Meeting minutes
TPAC planning: WebRTC WG / Media WG joint meeting
Chris: Topics for WebRTC joint meeting?
Jer: Media capabilities and harmonising with RTC
Jan-Ivar: Main topic is MediaCapture Transform or its replacement, about exposing real-time audio and video between MediaStreamTrack and JS
… Now it seems will be Streams based. Some issues open around that
… Specific to WebCodecs are video frame lifetime, close and clone methods
… GC cleanup. If you do a tee to branch a stream into two, there's no cloning by default
… When one branch closes the video frame it stops working from the other. Want to discuss also audio issues
… We invited the Audio WG to also join
Bernard: TPAC is a good time for overviews or relationships between things
… So the overall direction we're going with media, using Streams to create pipelines to process media
… Future of content protection. S-Frame in WebRTC is an encrypted content form, doesn't work with WebCodecs
… Questions about transports. Looking at the overview, what's missing, how does it all fit together for developers?
… We get lots of questions from developers. How to render: WebGPU, Canvas, etc. Any recommendations?
… Coherent view on Workers
Chris: Anything on WebTransport specifically?
Bernard: WT supports workers, RTCDataChannel doesn't, but that's proposed, it's an extension spec. PeerConnection doesn't support workers
… So lots of different things, good to look at the overall picture. What are we not doing?
Jan-Ivar: Opportunity to look at the overall picture, Alternative to stand up an alternative to WebRTC using the other APIs. Looking at how that fits together and what does and doesn't work
Bernard: Developers ask how all the parts fit together. Could present what we think the overview is, see where there's agreement. Does it make sense?
Jan-Ivar: We'll make slides in WebRTC WG. Media WG can contribute to that
… A question could be: If a source and sink are sink-based, why not also the bit in the middle?
… Why use streams instead of promises for media capture transform?
… Why isn't encode promise based?
… The streams model would be able to handle it.
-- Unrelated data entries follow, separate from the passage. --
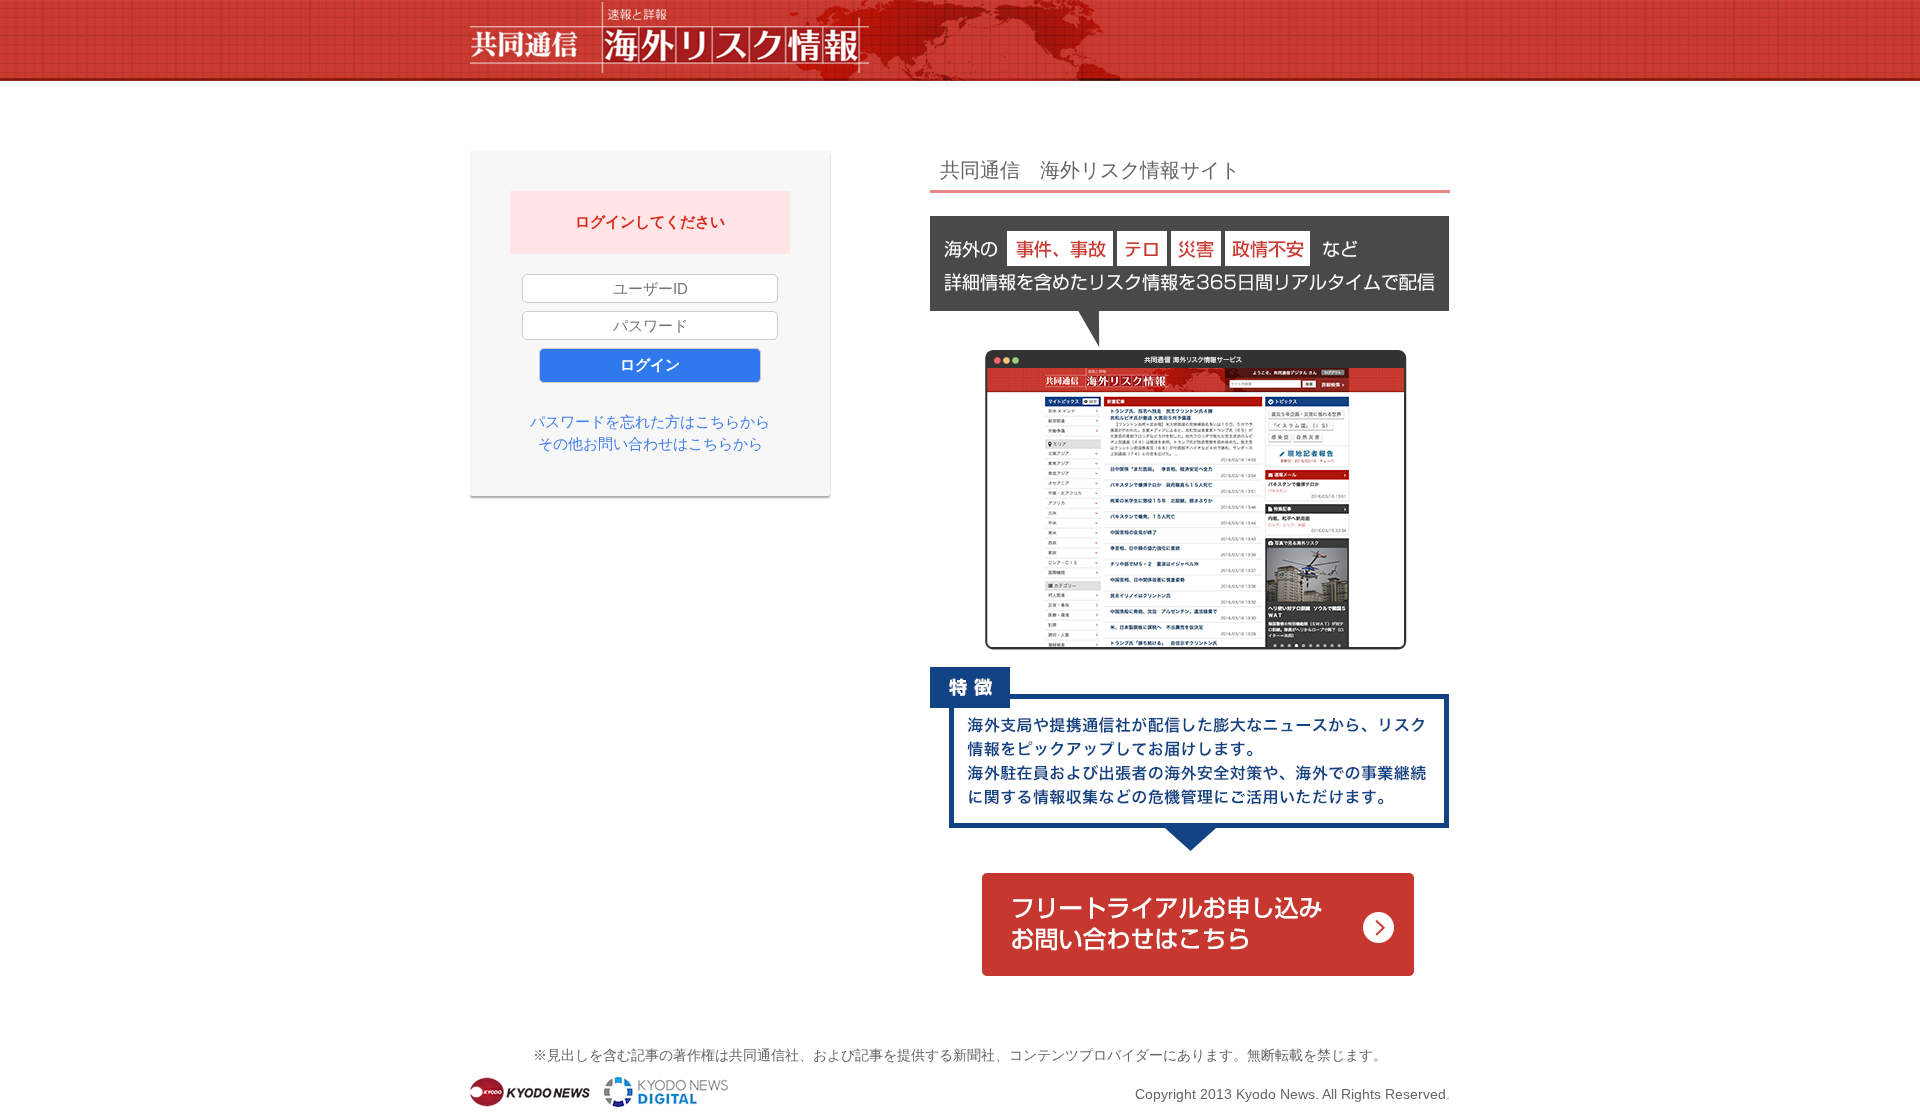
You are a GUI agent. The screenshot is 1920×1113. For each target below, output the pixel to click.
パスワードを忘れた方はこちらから (650, 421)
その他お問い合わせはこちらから (650, 443)
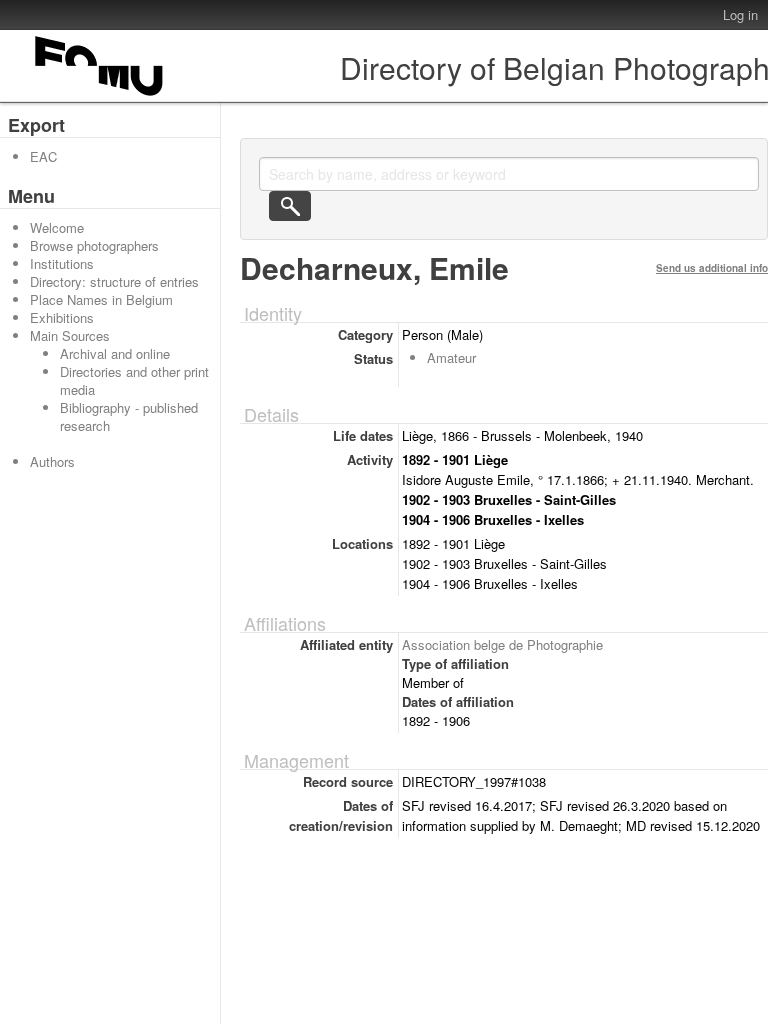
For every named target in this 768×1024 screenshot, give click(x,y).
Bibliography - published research (129, 416)
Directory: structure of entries (114, 281)
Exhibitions (62, 317)
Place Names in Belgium (101, 299)
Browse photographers (94, 245)
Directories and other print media (134, 380)
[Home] (100, 95)
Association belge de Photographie (502, 644)
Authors (52, 461)
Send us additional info (712, 268)
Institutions (62, 263)
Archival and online (115, 353)
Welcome (57, 227)
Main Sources (70, 335)
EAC (43, 156)
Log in (740, 14)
Bernard: We could present the story, issues, questions people ask. Streaming and RTC are converging, low latency streaming
… Using EME with WebRTC doesn't work today. Could put some examples in
Jer: Can you come up with the overview?
Bernard: That's for the first hour, then audio for the second hour
MSE Bytestream Format
Cyril: I opened 4 issues
… Generally, the intent was to read and understand the spec, check for conflicts with other specs, if any
… And check interop across browsers. I also wrote some unit tests, hand-editing MP4 files and feeding to an MSE based player
… I found some surprising results
… I'm migrating the tests to WPT
… Issue #4 ftyp box
Cyril: Wording in the BSF spec says the ftyp box is part of the init segment, and the UA should run the error algorithm
… if there's a mismatch. It seems to ask a lot from browsers
… Requires the browser to validate. In my tests, I found the ftyp box is ignored. If I use an init segment with a moof box it's fine
… I can put anything in the ftyp box and everything is accepted
… My understanding of what's implemented today is that we shouldn't say anything about the ftyp box
… Just say an init segment it just a moof box with some constraints
… There's a similar statement about the segment type box that could be safely ignored
Jer: Wasn't there a move in the MEIG to have a restrictive ftyp that would throw errors in cases where extra boxes would be ignored. If we remove this, will there be a request to add it back?
ChrisN: The CMAF BSF discussion
Cyril: I argued against that. If all browsers implement the same thing, why take it out?
Jer: I agree. It's that they didn't have separate mime type so wanted to use ftyp
… I think if we can parse the file, we should, and not throw errors. Being relaxed in error handling is consistent with the web approach
… I'm fine with adding it to the list of boxes to ignore
… But concerned that others will object
Cyril: I doubt browsers will verify conformance to brands. Browsers and players try to do their best with the content
Jer: Making WPTs would answer these questions. Update the spec to match browser behaviour
Cyril: If a box contains a compatible brand the UA doesn't support, it should fail. That's the opposite of what ISO BMFF says
Jer: I wonder if what's written was the opposite of the intent
Matt: I agree that the ftyp box is superfluous in Chrome
… Is there a case where folks want to play streams but they want capability detection based on ftyp?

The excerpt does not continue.